Letterman's ire drew so much coverage that the McCain campaign was forced to address it, claiming they canceled the Letterman interview because they felt an appearance on a comedy show was inappropriate in light of the economic crisis. But that excuse raises more questions than it answers. The crisis was occurring long before the Letterman show was booked, so why agree to it at all? And why did McCain lie to Letterman about his whereabouts?

What McCain and his handlers may have failed to see is that there is a danger in allowing yourself to become the dominant source of joke fodder for America's clown princes. The early digs at McCain were not unlike the prevailing comedic tone leveled at Bush. They were light and insubstantial. McCain was treated much like Bob Dole was in 1996, with easy jokes about his age and grumpiness. But after The View took him to task, a new angle emerged--that of McCain as the shameless politician who will say or do almost anything to keep up with Barack Obama.
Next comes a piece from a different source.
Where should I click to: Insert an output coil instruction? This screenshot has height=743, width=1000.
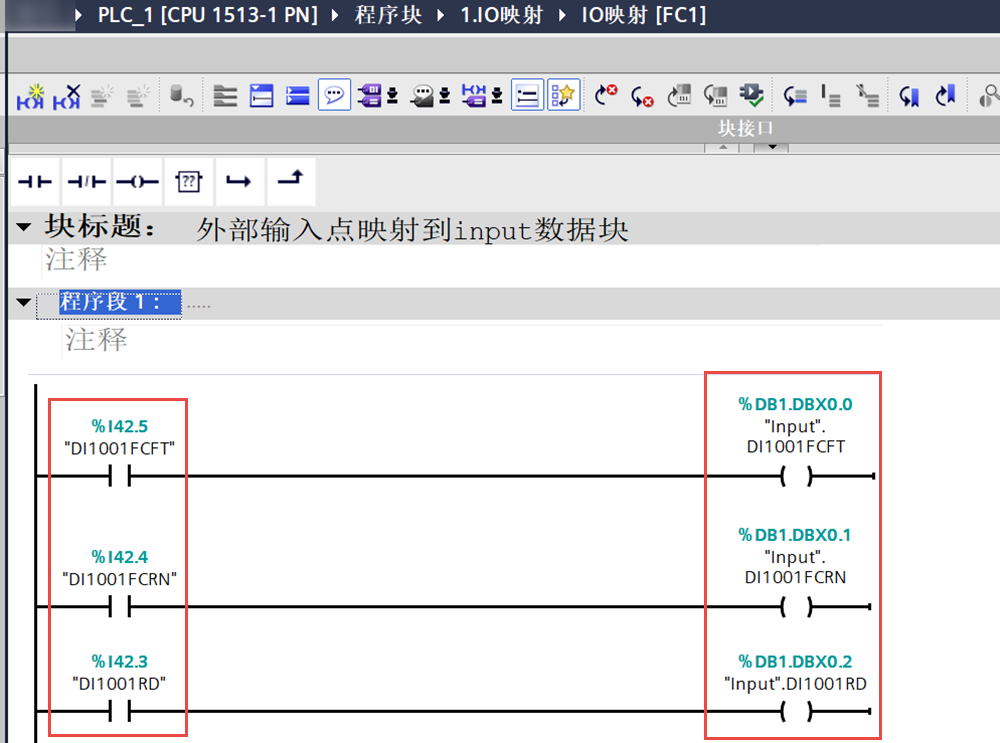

Good comedians know when they've found a rich source of material. With the pressures of producing a fresh program five days a week, they may mine a successful joke until it grows stale. This is dangerous for McCain. Post-debate polls show that even if mainstream pundits are divided on who won the first presidential debate, the public believes Obama did. Before the debate, Obama was beginning to open up a significant lead and post-debate tracking polls seem to indicate that lead is growing and getting close to double digits. A weekly assault of jokes from Letterman--not to mention Craig Ferguson, Conan O'Brien and Jay Leno--could feed that trend.
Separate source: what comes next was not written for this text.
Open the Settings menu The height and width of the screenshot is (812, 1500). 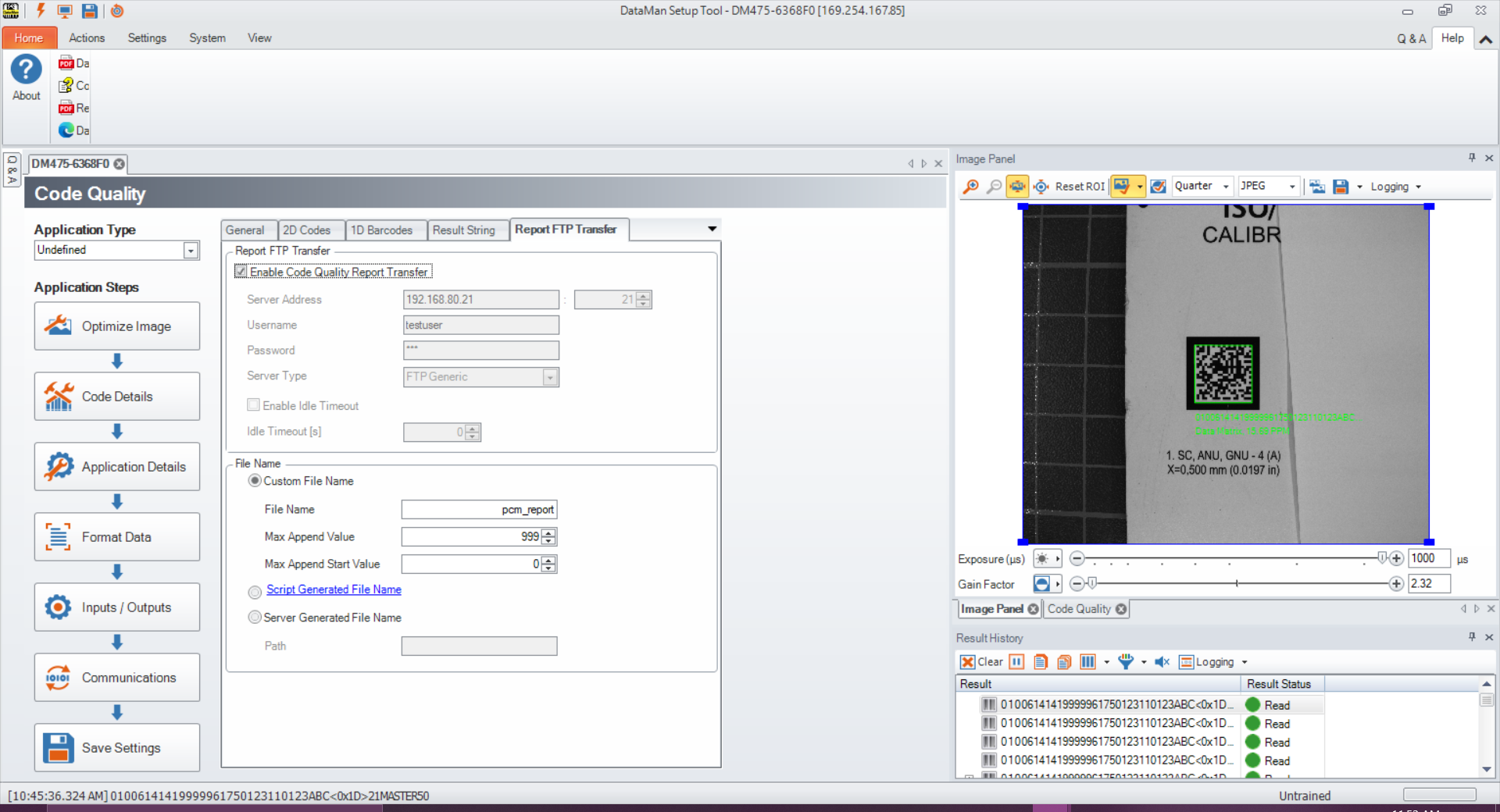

Then there's Saturday Night Live, another show that has had a longstanding affection for John McCain. The show has had rocky reviews and ratings in recent years and yet now seems to have regained much of its stature and popularity through the strength of Tina Fey's brilliant impersonation of Sarah Palin. Her most recent appearance, which essentially recreated Palin's bizarre, incoherent interview with Couric, was just as biting as Letterman's critique of McCain. It not only touched on Palin's inexperience; it emphasized her odd demeanor, beliefs and overconfidence.
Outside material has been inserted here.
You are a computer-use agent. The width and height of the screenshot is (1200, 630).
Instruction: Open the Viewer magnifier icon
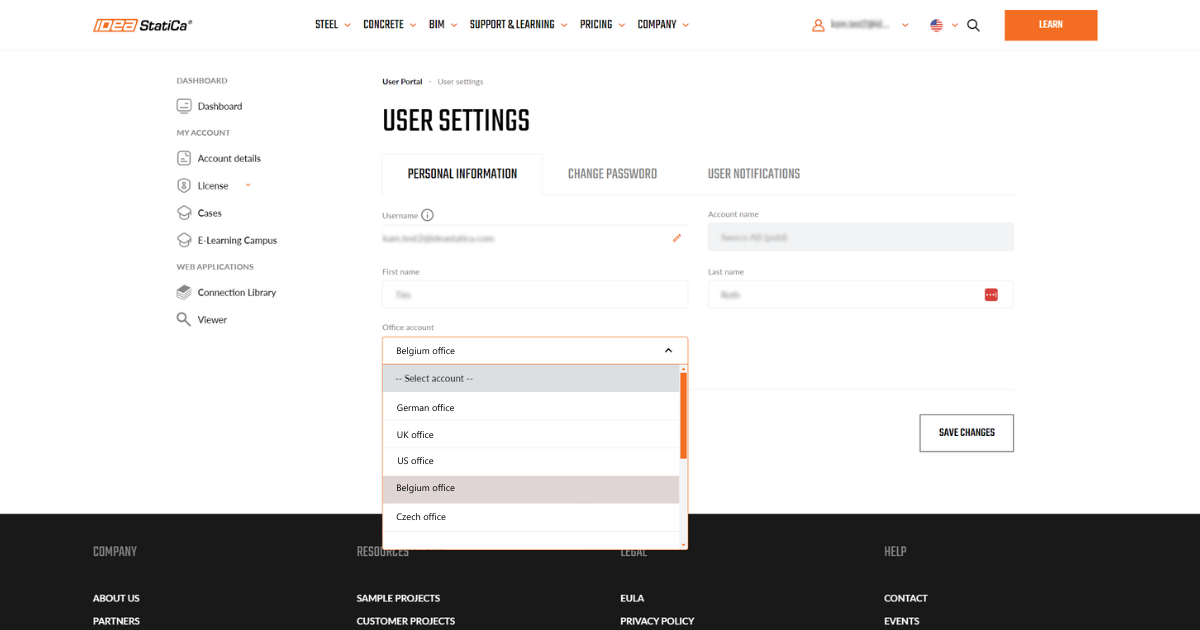(184, 320)
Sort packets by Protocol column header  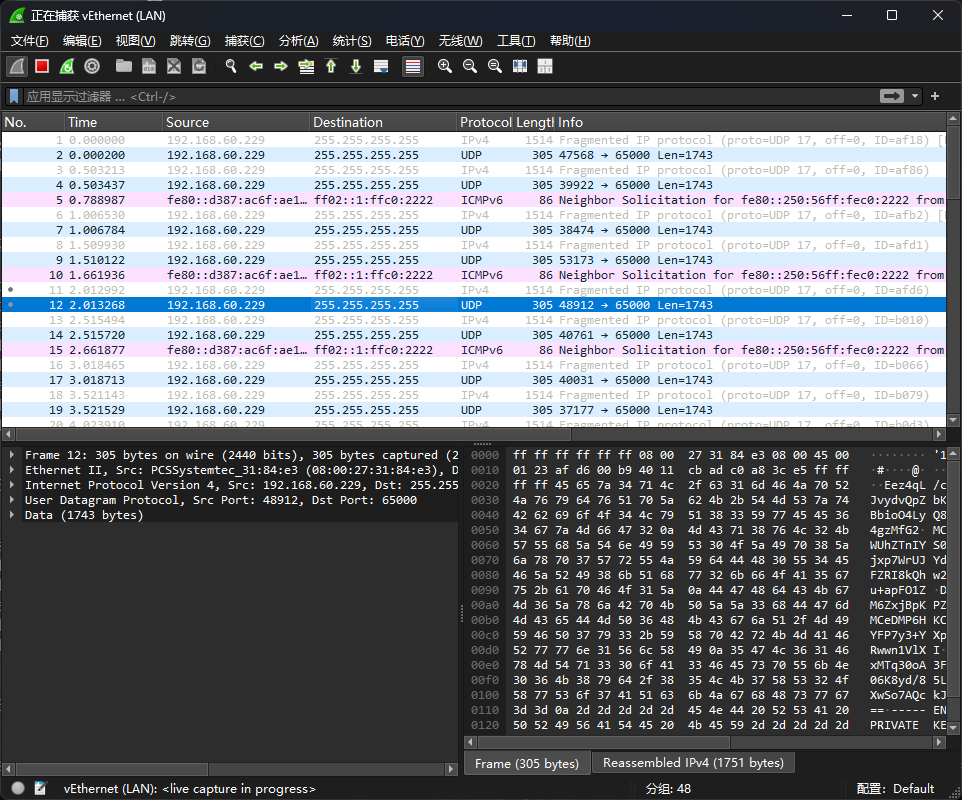[x=485, y=122]
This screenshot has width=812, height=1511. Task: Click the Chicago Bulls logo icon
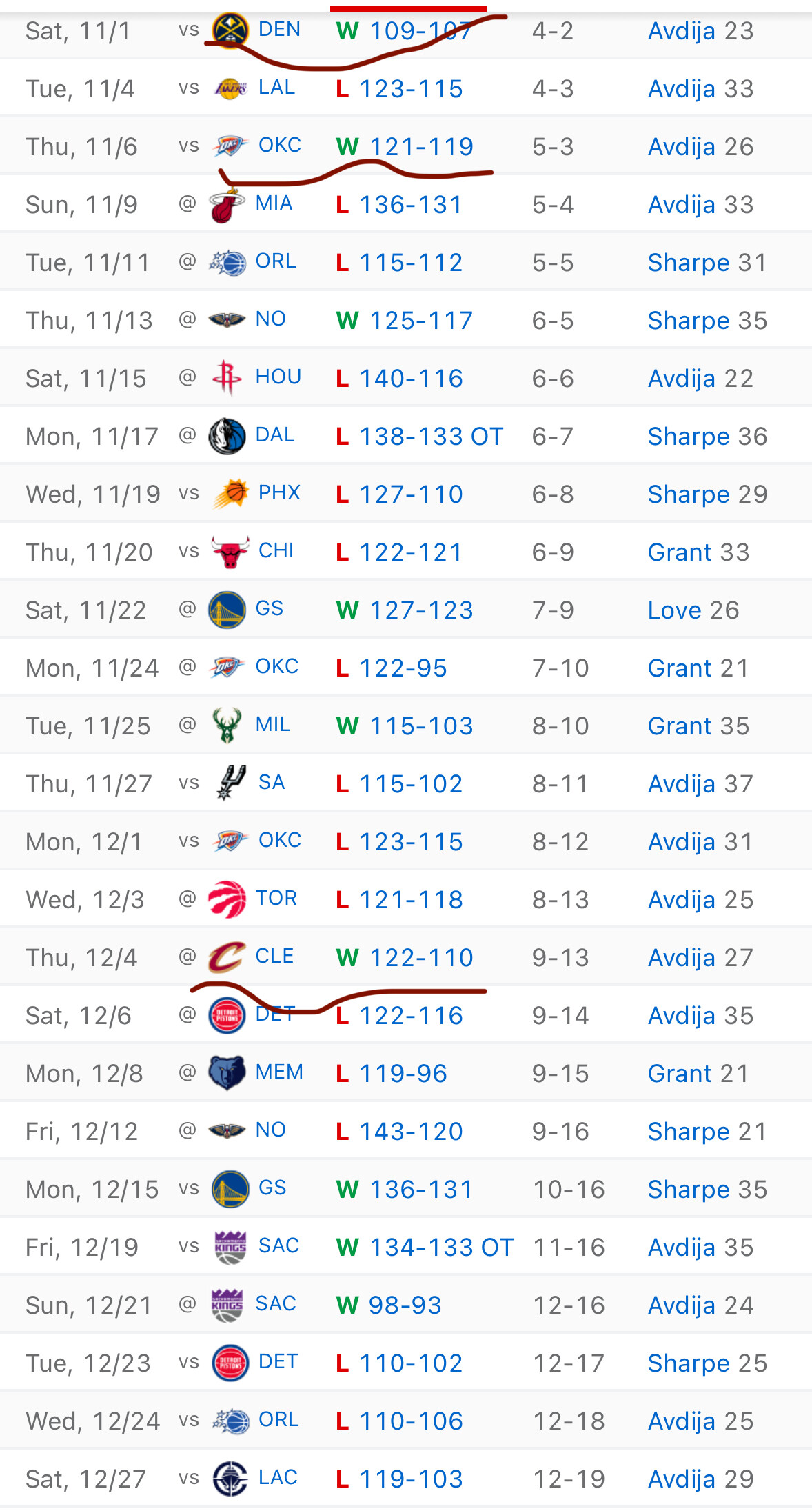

These comedy skits are especially effective given their ability to gratify the public's need to see politicians exposed in a brutally honest way that is avoided by cable news analysts. Viewers trust Letterman, SNL and others to be non-partisan but also to be top-shelf lie detectors. Jon Stewart and the writers at The Daily Show have turned this kind of work into an art form, but they still reach a relatively small audience that is much more unabashedly liberal compared to the viewers of traditional network comedy offerings.

If Letterman, SNL and others continue to hammer Palin as an extremist airhead and John McCain as a desperate madman, those images could start to solidify in the heads of voters more accustomed to listening to these entertainers night after night than to politicians. (Letterman has built up a loyal audience for over twenty-five years and SNL has been on the air now for close to thirty-five. That's impressive longevity by any standard.)

We now know that McCain's trip to Washington was little more than a distraction, and by some accounts may have even slowed down the process of closing a bailout deal. Later it was revealed that when an agreement was finally reached, McCain had been holed up in his office and at his expensive DC hotel. Some traditional media pundits have dared to point this out, albeit subtly. Does anyone think Letterman will handle McCain with kid gloves on this matter? Don't count on it.

These are crucial final weeks for both campaigns, but McCain has a lot more to be nervous about. The foreign policy debate was supposed to be his to lose, and by most accounts he lost it. The next debates are going to focus primarily on domestic policy, and Sarah Palin's recent appearances should be a serious cause for concern. Just as jokes about "inventing the Internet" and windsurfing seemed to caricature Al Gore and John Kerry, a similar fate as a punch line could await McCain. Better that than the presidency.